Sure it sounded stupid to me, he said, "I wanted to... do that night over. I had hoped to talk to you about it before. Apologize—the right way. Without you having to remind me I should. I didn't know if you had it in you to... forgive me. I don't deserve it..."

"Don't be pathetic," I said, rolling my eyes as I put my bra on. "I won't feel sorry for you. The first thing I did when I finished with the show is come out to look for you. It was my first time in a paid role on stage. Doing the most difficult thing I've ever done in my life. And I thought I had you in my corner. You don't know how much I—Christ, Vaughn, this... I've had this part of our argument over and over a dozen times in my head. You were a real shit. You never even gave me the chance to chew you out. If you wanted forgiveness, you at least should have given me that much."

I stepped into my jeans and pulled them up. I was starting to feel more like my old self as I talked to him. I remembered all those times I called his phone and he wouldn't answer. I saw him leaving the bookstore we both liked one day and he saw me, I knew he saw me, but he hurried to his car and wouldn't wait for me to park and get to him.

"It's not fair, is it?" He appeared genuinely sorry for a minute, but I didn't trust he wasn't just playing me. "I liked you so much... god, I still like you. I never stopped. But I was... scared. I felt so weird. Randall was sitting right next to me. He saw you naked. I felt like an idiot that night. But that was nothing. I'm the one who acted like an idiot that night. Every night after that. I even went back to Bobbie for a week. I mean..."

My sneer probably said all that I needed to on that.

"Yeah, I know. She was so... familiar. I left her for you. When I got scared of you, I thought I would be better off with her. But she was a bitch—"

"Scared of what?" I asked, almost breathless with my irritation. I slipped my arms into my pink blouse and shrugged my shoulders. "What the fuck were you scared of? My body? Your friends seeing me naked?"

"Yeah. I guess so." He sucked in a nervous breath and told me, "I always felt confident with you. Because you liked me. I could tell you liked me, I just... I kinda knew it. But I saw your body... you were... don't laugh. You were just absolutely beautiful. I had no idea how perfect you were. I lost all my confidence. I thought I was bound to disappoint you. I couldn't—"

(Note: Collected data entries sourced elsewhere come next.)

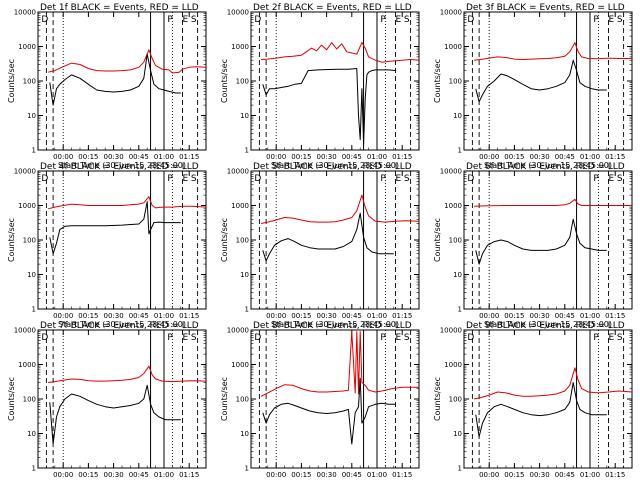  I want to click on chart-title: Det 8f BLACK = Events, RED = LLD, so click(332, 326).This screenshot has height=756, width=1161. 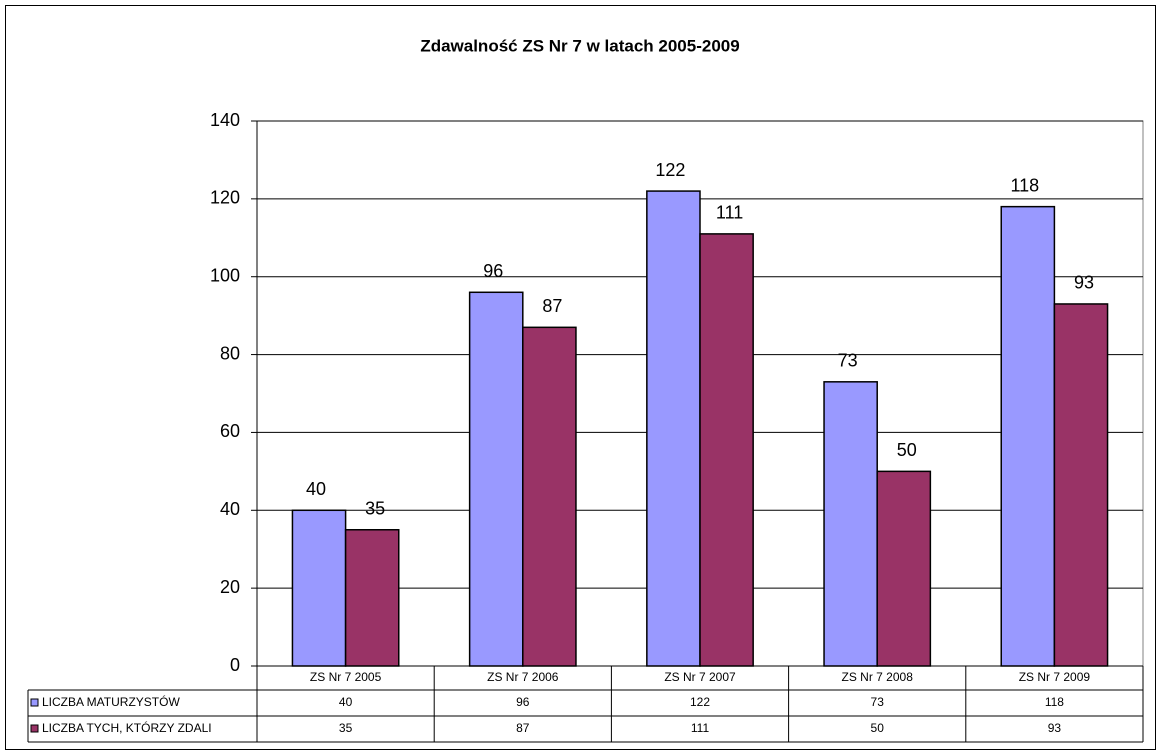 What do you see at coordinates (111, 702) in the screenshot?
I see `legend-label: LICZBA MATURZYSTÓW` at bounding box center [111, 702].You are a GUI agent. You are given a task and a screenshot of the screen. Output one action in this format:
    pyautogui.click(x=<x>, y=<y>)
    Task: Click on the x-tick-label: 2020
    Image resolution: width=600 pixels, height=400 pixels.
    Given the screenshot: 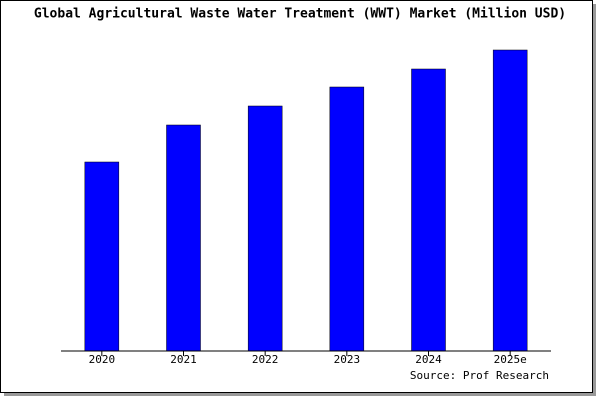 What is the action you would take?
    pyautogui.click(x=102, y=360)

I slammed the locker door. That shut him up. "That's bullshit, Vaughn."

"It's not."

"Why can't you just say what you really thought?" I gave him a chance, but he shrugged his shoulders. "You thought I was a slut. You thought people were laughing at me. You thought everyone would laugh at you if you were going out with me. Maybe not laugh, maybe just talk about you. She's a slut. She must love to fuck. She was naked on that stage. Like a porno show."

"Chelsea, that's not..." My stare wouldn't let him out of it. He tilted his head to the side, chewed his lip, then said, "I don't know... maybe there was some of that in my head. I did think you were more experienced. I'm not trying to be insulting. I just thought you were crazy brave to be up there. I couldn't... I couldn't keep up with you. It doesn't mean I'm lying when I say you were beautiful and I had no confidence."